• **PROBLEM A**
According to the guarantee disclosure, on what date did the Company become a guarantor for a related party?

On December 23, 2024, the Company became a guarantor for a related party on a related put option and call option with the same third party customers and terms. The Company would be required to settle either the put or call options if either are exercised and the related party does not have the means to settle themselves. The Company’s accrued contingent liabilities are recognized once determined that it is probable the Company would need to settle as guarantor and estimable and would record a loss at the same time. The Company will reassess at each reporting period and recognize all changes. Refer to Note 14 to the Consolidated Financial Statements for further discussion.

• **RECORDS FOR THIS EXERCISE**
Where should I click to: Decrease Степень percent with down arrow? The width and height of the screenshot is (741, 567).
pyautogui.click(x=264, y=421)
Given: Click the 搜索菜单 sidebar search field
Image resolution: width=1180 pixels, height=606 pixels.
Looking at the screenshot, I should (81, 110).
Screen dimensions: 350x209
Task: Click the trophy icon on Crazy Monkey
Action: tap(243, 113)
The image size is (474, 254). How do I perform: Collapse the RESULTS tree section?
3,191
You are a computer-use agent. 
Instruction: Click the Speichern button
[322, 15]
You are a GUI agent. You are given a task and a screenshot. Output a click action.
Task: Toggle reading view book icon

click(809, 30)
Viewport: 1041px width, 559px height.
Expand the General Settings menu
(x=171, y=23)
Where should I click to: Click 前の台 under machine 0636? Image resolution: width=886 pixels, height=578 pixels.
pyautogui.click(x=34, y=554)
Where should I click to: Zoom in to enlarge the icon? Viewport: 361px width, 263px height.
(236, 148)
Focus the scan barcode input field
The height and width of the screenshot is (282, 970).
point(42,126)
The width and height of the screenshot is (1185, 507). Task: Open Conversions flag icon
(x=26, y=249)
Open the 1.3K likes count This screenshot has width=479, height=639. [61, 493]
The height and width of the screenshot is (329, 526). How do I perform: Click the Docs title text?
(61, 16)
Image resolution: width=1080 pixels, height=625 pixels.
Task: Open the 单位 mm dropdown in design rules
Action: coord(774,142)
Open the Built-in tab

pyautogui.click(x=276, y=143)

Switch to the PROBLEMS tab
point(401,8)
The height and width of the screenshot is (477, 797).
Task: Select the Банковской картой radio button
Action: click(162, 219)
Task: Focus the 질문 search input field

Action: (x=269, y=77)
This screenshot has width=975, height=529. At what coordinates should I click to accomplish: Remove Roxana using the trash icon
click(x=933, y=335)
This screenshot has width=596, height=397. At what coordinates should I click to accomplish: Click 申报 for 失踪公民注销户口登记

• **PROBLEM B**
Arrange the rows from the line containing "You are a computer-use agent." through the line containing "click(809, 30)" as a numbered list, leaving out blank lines.

• **FULL OUTPUT A**
December 23, 2024

• **FULL OUTPUT B**
1. You are a computer-use agent. 
2. Instruction: Click the Speichern button
3. [322, 15]
4. You are a GUI agent. You are given a task and a screenshot. Output a click action.
5. Task: Toggle reading view book icon
6. click(809, 30)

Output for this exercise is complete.